Problem

Given n nodes labeled from 0 to n - 1 and a list of undirected edges (each edge is a pair of nodes), write a function to find the number of connected components in an undirected graph.

Example 1:

0 -- 1 -- 2 3 -- 4 Given n = 5 and edges = [[0, 1], [1, 2], [3, 4]], return 2.

Example 2:

0 -- 1 -- 2 -- 3 -- 4 Given n = 5 and edges = [[0, 1], [1, 2], [2, 3], [3, 4]], return 1.

Note: You can assume that no duplicate edges will appear in edges. Since all edges are undirected, [0, 1] is the same as [1, 0] and thus will not appear together in edges.

Source: https://leetcode.com/problems/number-of-connected-components-in-an-undirected-graph/

Idea

  1. Construct the graph from edges
  2. Initialize components = 0
  3. Start at some unvisited node, traverse the connected component that contains this node and mark every node in this component at visited
  4. Increment components by 1
  5. Repeat 3 and 4 until every node has been visited.
  6. Return components

Before Implementing ...

How do we construct/represent a graph?

We want to represent a graph in such a way that supports fast neighbor lookup (like a getNeighbors() method). So we can either use a HashMap to map a node to its neighbors or utilize a GraphNode class:

class GraphNode():
    def __init__(self, val):
        self.val = val
        self.children = []

This is a good opportunity to discuss with your interviewer about the trade-offs between the two implementations.

HashMap/dictionary:

  • Pros: Easy to implement
  • Cons: Code is not self-explanatory

GraphNode:

  • Pros: Good design, self-explanatory code
  • Cons: Extra overhead

An important note about using a GraphNode class: after initializing GraphNode(0), GraphNode(1), ..., GraphNode(n-1), when we see [2, 3], we want to add GraphNode(3) to GraphNode(2)'s children and vice versa. GraphNode(2) and GraphNode(3) have been created -- how do we find them? I.e, given some i, how do we store the GraphNode's so we can quickly obtain the GraphNode(i) that has been created?

Solution 1: When creating GraphNode(0) - GraphNode(n-1), we store them in an array and access GraphNode(i) by nodes[i].

nodes = [GraphNode(i) for i in xrange(n)]

Solution 2: Use a dictionary to map i to GraphNode(i) and access GraphNode(i) by children[i].

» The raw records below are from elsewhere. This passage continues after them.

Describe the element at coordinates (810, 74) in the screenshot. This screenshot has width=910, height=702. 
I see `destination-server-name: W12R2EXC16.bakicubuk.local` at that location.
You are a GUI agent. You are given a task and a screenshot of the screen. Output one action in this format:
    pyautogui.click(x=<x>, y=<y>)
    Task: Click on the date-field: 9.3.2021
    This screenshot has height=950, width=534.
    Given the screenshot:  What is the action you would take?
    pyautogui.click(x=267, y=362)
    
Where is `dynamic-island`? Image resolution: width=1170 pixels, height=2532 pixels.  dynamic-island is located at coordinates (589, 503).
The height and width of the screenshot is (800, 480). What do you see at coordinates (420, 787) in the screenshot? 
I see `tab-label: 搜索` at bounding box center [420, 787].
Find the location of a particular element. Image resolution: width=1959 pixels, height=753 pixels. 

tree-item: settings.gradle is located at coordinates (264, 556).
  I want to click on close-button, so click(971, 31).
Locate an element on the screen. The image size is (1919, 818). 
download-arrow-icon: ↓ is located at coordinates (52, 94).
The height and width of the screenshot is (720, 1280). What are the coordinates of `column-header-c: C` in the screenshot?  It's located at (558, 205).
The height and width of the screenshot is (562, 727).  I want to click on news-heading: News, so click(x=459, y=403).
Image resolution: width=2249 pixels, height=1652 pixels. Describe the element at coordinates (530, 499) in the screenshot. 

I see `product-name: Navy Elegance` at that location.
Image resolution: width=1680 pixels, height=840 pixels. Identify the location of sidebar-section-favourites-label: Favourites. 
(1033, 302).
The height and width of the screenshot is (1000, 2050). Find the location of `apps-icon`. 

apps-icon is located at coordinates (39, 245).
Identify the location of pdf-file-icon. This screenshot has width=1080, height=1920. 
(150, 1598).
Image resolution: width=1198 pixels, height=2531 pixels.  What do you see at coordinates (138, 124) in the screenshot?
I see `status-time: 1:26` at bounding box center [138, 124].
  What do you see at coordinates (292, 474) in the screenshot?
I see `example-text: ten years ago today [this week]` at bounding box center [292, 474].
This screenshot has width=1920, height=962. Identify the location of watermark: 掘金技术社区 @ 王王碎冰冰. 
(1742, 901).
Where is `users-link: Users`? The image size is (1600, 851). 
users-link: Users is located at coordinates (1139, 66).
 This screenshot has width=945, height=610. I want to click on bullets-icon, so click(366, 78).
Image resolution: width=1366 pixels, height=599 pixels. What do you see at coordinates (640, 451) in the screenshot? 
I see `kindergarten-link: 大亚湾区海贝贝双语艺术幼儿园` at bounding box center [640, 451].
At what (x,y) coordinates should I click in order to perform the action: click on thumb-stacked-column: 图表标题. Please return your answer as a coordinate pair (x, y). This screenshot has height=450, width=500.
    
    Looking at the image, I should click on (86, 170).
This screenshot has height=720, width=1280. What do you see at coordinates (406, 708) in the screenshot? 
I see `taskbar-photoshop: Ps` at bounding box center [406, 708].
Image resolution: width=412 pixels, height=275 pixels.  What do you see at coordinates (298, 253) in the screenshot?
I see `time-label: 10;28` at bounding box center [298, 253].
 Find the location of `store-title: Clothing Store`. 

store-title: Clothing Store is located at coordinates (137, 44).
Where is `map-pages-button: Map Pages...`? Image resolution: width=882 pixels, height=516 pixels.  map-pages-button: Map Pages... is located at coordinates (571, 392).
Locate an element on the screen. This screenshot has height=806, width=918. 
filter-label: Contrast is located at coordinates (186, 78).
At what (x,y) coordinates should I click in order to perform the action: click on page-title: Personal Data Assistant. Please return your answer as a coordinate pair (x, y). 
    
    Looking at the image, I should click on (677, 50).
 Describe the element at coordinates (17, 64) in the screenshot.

children = {i: GraphNode(i) for i in xrange(n)}

In this case when the i's range from 0 to n-1, solution 1 is slightly better since the dictionary solution uses more space. In other cases, however, when i is a string or i is an integer but all i's are sparsely distributed within some range, using an array to store all the nodes will be either impossible or a huge waste of space. (For more practice on HashMap, try Copy List with Random Pointer, Implement a Trie, and Implement LRU Cache)

Seeing that you understand how to use a GraphNode class to construct the graph, the interviewer will likely suggest you use a HashMap to represent the graph to save some time.

How do we traverse a connected component?

Both BFS and DFS will work.

How do we store the visited nodes?

In our algorithm, we need a way to retrieve some node that hasn't been visited yet. So instead of keeping track the visited nodes, we use a set to store the unvisited nodes so we can get some unvisited node using unvisited.pop(). (It's a good exercise to implement yourself such a Set class with a popRandom method in addition to the standard O(1) methods such as add, remove, contains, isEmpty.)

Implementation

Main code

def countComponents(n, edges):
    children = {i: [] for i in xrange(n)}
    for a, b in edges:
        children[a].append(b)
        children[b].append(a)
    components = 0
    unvisited = set(range(n))
    while unvisited:
        somenode = unvisited.pop()
        dfs(somenode, children, unvisited) # dfs can be replaced by bfs
        components += 1
    return components

DFS

def dfs(root, children, unvisited):
    stack = [root]
    while stack:
        current = stack.pop()
        for x in children[current]:
            if x in unvisited:
                unvisited.discard(x)
                stack.append(x)

Note: set.discard(x) can be replaced by set.remove(x). The difference between discard(x) and remove(x) is that remove will raise KeyError if x is not present.

BFS

from Queue import Queue

def bfs(root, children, unvisited):
    q = Queue([root])
    while q:
        current = q.get()
        for x in children[current]:
            if x in unvisited:
                unvisited.discard(x)
                q.put(x)

Note: Popping the first item in an array is O(n) where n is the length of the array. Popping the last item, however, is O(1). That's why we need to specifically ask for a Queue for BFS but not for DFS.